Le aziende chiuse per lutto, nate grazie alla legge Vajont

Chiusa per lutto. La De Rigo, colosso dell’occhialeria made in Belluno, oggi ha in cancelli sbarrati. Come ogni anno, come tutte le aziende delle zone industriali nate dopo il Vajont, grazie alla legge (la457 del 1963 e 357 del 1964, provvidenze a favore delle zone devastate dalla catastrofe del 9 ottobre 1963) che sosteneva economicamente chi voleva investire sulla provincia.
Nell’ottobre 2011 il Conib, consorzio nato per volontà del deputato Gianfranco Orsini per gestire il post emergenza e i relativi fondi, si è riunito per l’ultima volta: secondo le stime ha creato 6mila posti di lavoro, quattro aree industriali, con effetti ben oltre la città di Longarone.



DE RIGO – L’anno è il 1993: l’indirizzo, la zona industriale Villanova di Longarone.

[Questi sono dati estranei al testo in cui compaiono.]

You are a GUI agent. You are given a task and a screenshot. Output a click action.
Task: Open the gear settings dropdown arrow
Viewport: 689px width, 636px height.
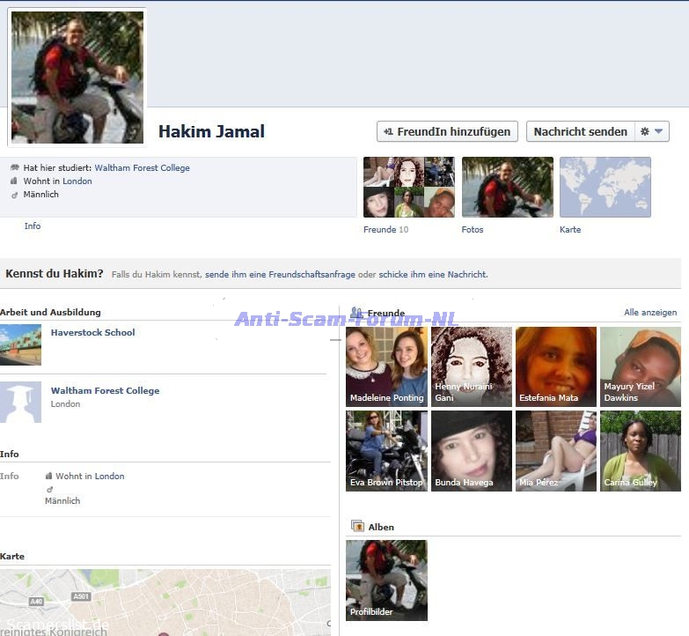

I fratelli De Rigo avevano già fondato a Limana, Belluno, nel 1978 la Charme Lunettes, una piccola realtà artigianale che impiegava 30 operai e si occupava della produzione in conto terzi di occhiali da sole, montature e componenti per montature da lenti correttive. Dopo 15 anni di esperienza, l’ingresso nel modo delle griffe. La necessità di una sede in una zona meno montuosa, dove l’espansione era difficile, e il forte legame della famiglia con il territorio avevano fatto scegliere proprio Longarone. «Il duro lavoro della gente di qui ha fatto crescere l’azienda» racconta l’amministratore delegato Maurizio Aracri. Tanto che il 20 ottobre 1995 le azioni ordinare De Rigo vengono quotate al NYSE di New York.
Il ricordo è quello di una gestione attenta e pratica degli aiuti: «Nel nostro caso gli incentivi sono durati circa tre anni, a livello locale c’era una grande attenzione e competenza nel valutare i progetti. E finiti i contributi, mai si è messa in discussione questa localizzazione. L’azienda macina risultati: lo scorso febbraio ha presentato un fatturato retail di 340 milioni, +6% sul 2011, solo per il marchio Police. Tutti i giorni, ma non oggi che a Longarone, dove lavora un migliaio di persone (3mila i dipendenti totali De Rigo) si chiude per lutto.

 

CLIVET – All’inizio, tutta quella strada ogni giorno pesava eccome: «Abitavo a Bassano del Grappa, non c’erano ancora le bretelle e i collegamenti di oggi, che hanno ridotto il tragitto a 45 minuti di auto. Mi sono chiesto a lungo se sobbarcarmi la fatica quoidiana del viaggio, poi ho deciso che ne valeva la pena».
Bruno Bellò è il fondatore della Clivet di Villapaiera, Feltre: lo scorso giugno era sul palco dell’assemblea degli industriali del comprensorio Belluno-Dolomiti, simbolo di una ricostruzione che aveva fatto nascere aziende, zone industriali, posti di lavoro, in una provincia poverissima. «Nel nostro caso, l’aiuto era consistito in una esenzione decennale dalle imposte e in un contributo in conto interessi sull’investimento». L’azienda è nata nel 1992, oggi progetta, produce e distribuisce sistemi in pompa di calore per la climatizzazione, il riscaldamento, il rinnovo e la purificazione dell’aria, con 550 dipendenti in Italia e circa 300 all’estero. La sede in zona industriale Villapaiera si è ampliata, con l’acquisizione di una unità rimasta vuota. «All’epoca il ricordo è di grande serietà di chi gestiva i fondi della legge Vajont», racconta Bellò. Oggi i problemi sono gli stessi di tante altre aree industriali: «I camion per raggiungerci devono attraversare il paesino di Anzù, con le sue strade strette: dopo tanti anni manca ancora una strada di accesso degna di questo nome».